Now, to answer your question, I think your initial strategy is what I would do. MongoDB can place indexes on elements which are arrays, so that will make things a lot faster if you are looking for how many friendships a user has. But in reality, the only way to really be sure is to run some sort of test program that generates a database full of names and relationships.

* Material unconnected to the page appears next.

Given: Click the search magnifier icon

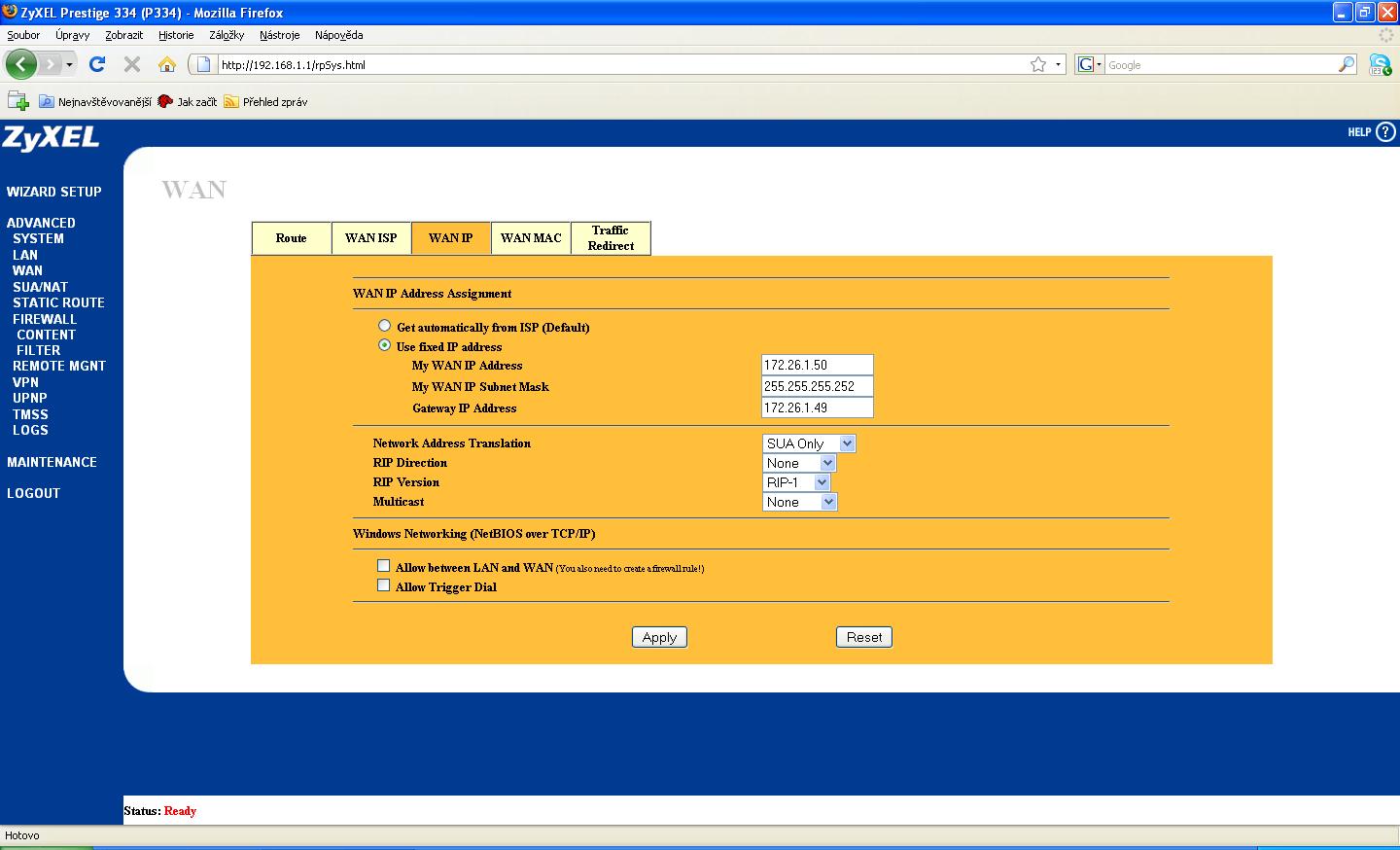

You can script up some input in Python or Perl or whatever you like, and use a file of names to generate some relationships. Check out the Census website, which has a list of last names. Download the file dist.all.last
and write some program like:
#! /usr/bin/env python
import random as rand
f = open('dist.all.last')
names = []
for line in f:
names.append(line.split()[0])
rels = {}
for name in names:
numOfFriends = rand.randint(0, 1000)
rels[name] = []
for i in range(numOfFriends):
newFriend = rand.choice(names)
if newFriend != name: #cannot be friends with yourself
rels[name].append(newFriend)
# take relationships (i.e. rels) and write them to MongoDB
Also, as a general note, your fieldnames seem kind of long. Remember that the fieldnames are repeated with every document in that collection because you cannot rely on one field being in any other document. To save space, a general strategy is to use shorter fieldnames like "unam" instead of "username", but that's a small thing. See the great advice in these two posts.
EDIT:
Actually, in pondering your problem a little more, I would make one more suggestion: break up the subscription types into different fields to make the indexes more efficient. For example, instead of:
{
"username" : "alan",
"photo": "123.jpg",
"subscriptions" : [
{"username" : "john", "status" : "accepted"},
{"username" : "paul", "status" : "pending"}
]
}
As you said above, I would do this:
{
"username" : "alan",
"photo": "123.jpg",
"acc_subs" : [ "john" ],
"pnd_subs" : [ "paul" ]
}
So that you could have an index for each type of subscription, thus making queries like "Hoy many people have Paul as pending?" and "How many people subscribe to Paul?" super fast either way. Mongo's indexing over array'd values is truly an epic win.